Es gab mal eine Situation, in der es zickte: es schaltete sich aus und wieder an und wieder aus und wieder an und dabei wurde es auch relativ warm. Das passierte ein paar Mal, dann war wieder gut. Nicht weiter schlimm, da hatte ich schon von übleren Bugs gehört. Ich hatte weiterhin ein funktionierendes Handy.
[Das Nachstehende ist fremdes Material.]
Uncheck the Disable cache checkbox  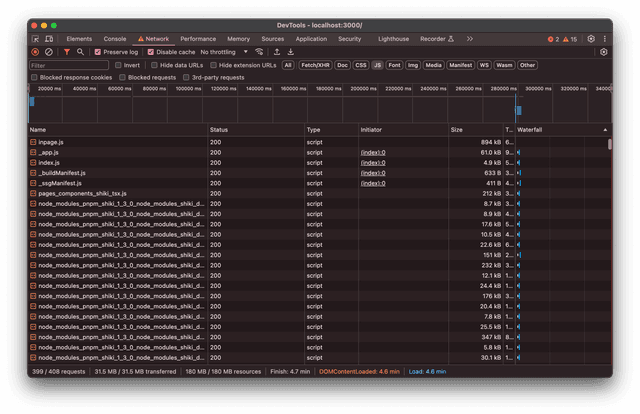point(151,51)
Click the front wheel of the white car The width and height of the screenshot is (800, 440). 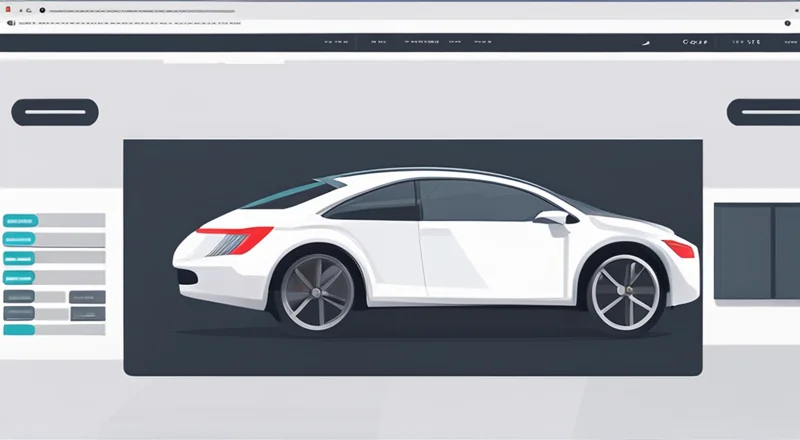623,293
Natürlich war das Handy auch im Urlaub dabei. Musste es auch; da waren ja die Tickets und so drauf. Ein große Mappe an Reiseunterlagen im Westentaschenformat. Hinflug klappte schon mal ganz gut mit dem Online Ticket, Podcasts liefen auch hoch oben über den Wolken (im Flugmodus natürlich), es wurden wunderschöne Fotos gemacht und die sozialen Medien mit Angeberpostings zugepflastert. Alles wunderbar. Auch den zweiten (in der Pampa irgendwo am Fluss) und dritten (eine Wohnung, nur ein paar Ecken vom Meer entfernt) Teil der Reise war das Handy ein multimedialer Fels in der Brandung. Dann kam die Reise in die große Stadt, mit Auto abgeben am Flughafen und Fahrt mit der Metro in die Innenstadt. Da ging das Drama los: das Handy hatte erst keinen gescheiten Empfang - das allerdings in der Metrostation. Das kann schon mal passieren. Was allerdings auch wieder passierte waren die Ein-Ausschaltexzesse. Auch das wäre verkraftbar gewesen, hätte es wieder aufgehört wie beim ersten Mal. Es hörte allerdings nicht auf. Das Handy ging aus, startete neu, wurde von mir freigeschaltet, blieb ein oder zwei Minuten aktiv, dann ging es wieder aus und startete neu. Das hätte ich ewig so wiederholen können, ist aber eher langweilig. Das Internet sprach davon, das Handy mal im "Fastboot"-Modus zu starten. Hab ich gemacht, hat aber nicht geholfen. Es kamen dann auch irgendwann Fehlermeldungen, die darauf hinwiesen, dass etwas nicht stimmt (hatte ich schon vermutet) und ob ich nicht das Ding auf die Werkseinstellungen zurücksetzen möchte. Wollte ich nicht - aus vielerlei Gründen.
Zum Glück hatte ich mein "Laufhandy" dabei - das ist das Vorgängerhandy (vier Modellversionen älter) des nun kaputten Handys und auch zum Glück hatte ich hierfür letztens eine SIM-Karte besorgt, damit ich um Hilfe telefonieren könnte, wenn ich mal im Wald umfalle. Ja, ich bin so alt, dass ich mir darüber Gedanken mache.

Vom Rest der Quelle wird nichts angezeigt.